Task prompt
Reproduce word for word the lines from the beginning of the entries to the line with "The image size is (780, 716).", both included, but none of the pictures.

• • • •

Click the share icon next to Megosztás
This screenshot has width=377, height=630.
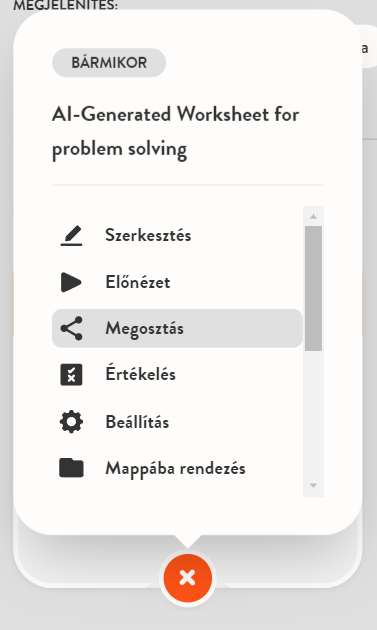pos(72,328)
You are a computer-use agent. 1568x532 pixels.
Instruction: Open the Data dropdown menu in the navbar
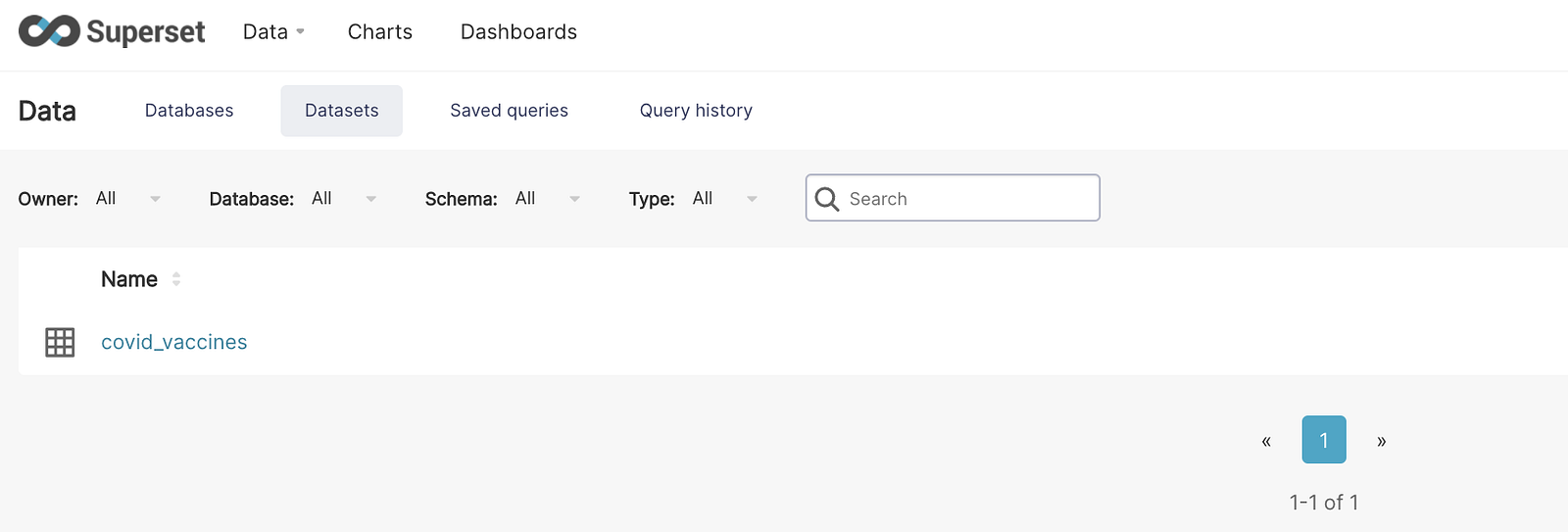click(x=273, y=32)
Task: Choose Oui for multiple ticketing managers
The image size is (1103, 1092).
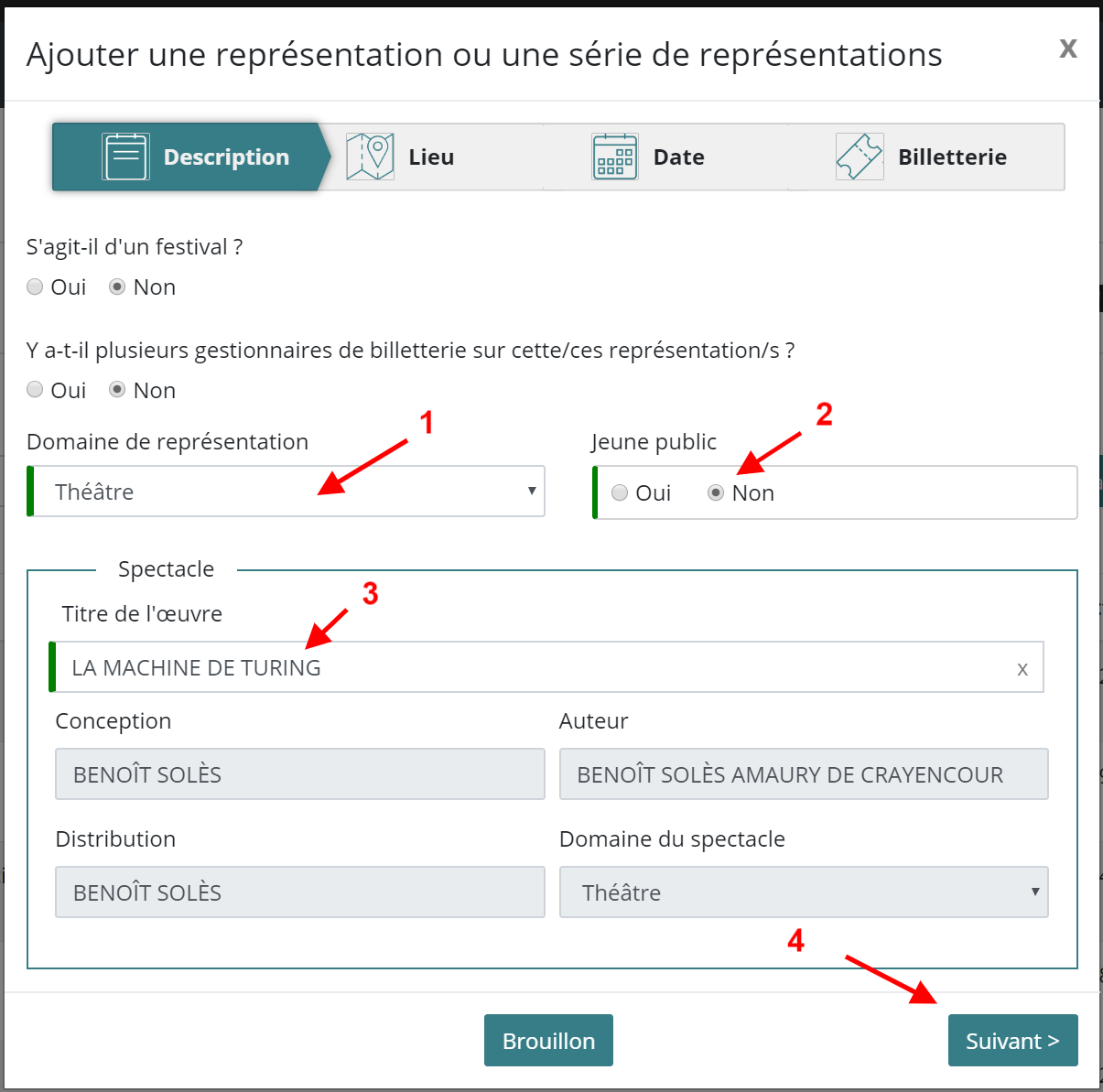Action: 36,391
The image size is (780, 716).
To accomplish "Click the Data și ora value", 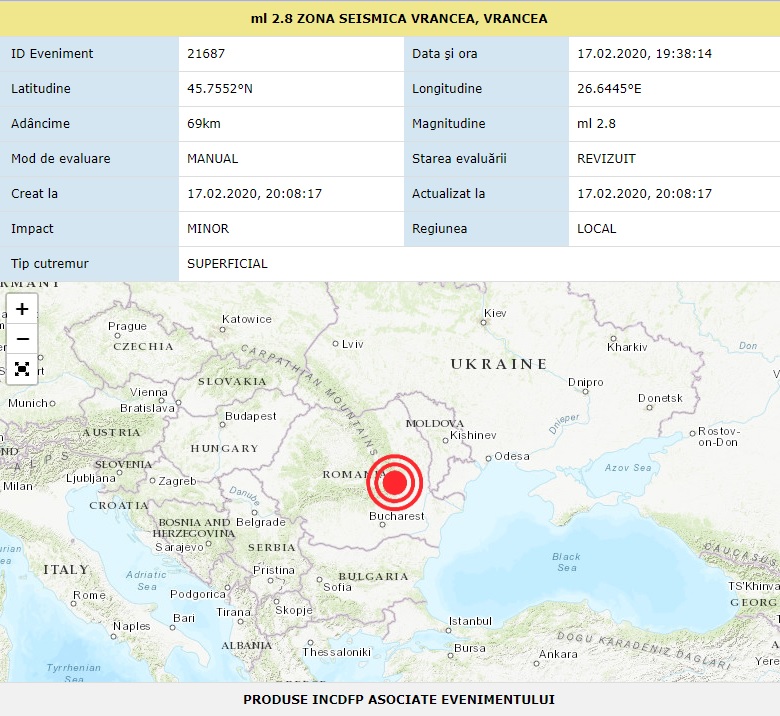I will [644, 53].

• • • •

Answer box
Click the share icon next to Megosztás
This screenshot has width=377, height=630.
pos(72,328)
You are a computer-use agent. 1568x532 pixels.
Instruction: Open the Data dropdown menu in the navbar
click(x=273, y=32)
Task: Choose Oui for multiple ticketing managers
The image size is (1103, 1092).
Action: 36,391
The image size is (780, 716).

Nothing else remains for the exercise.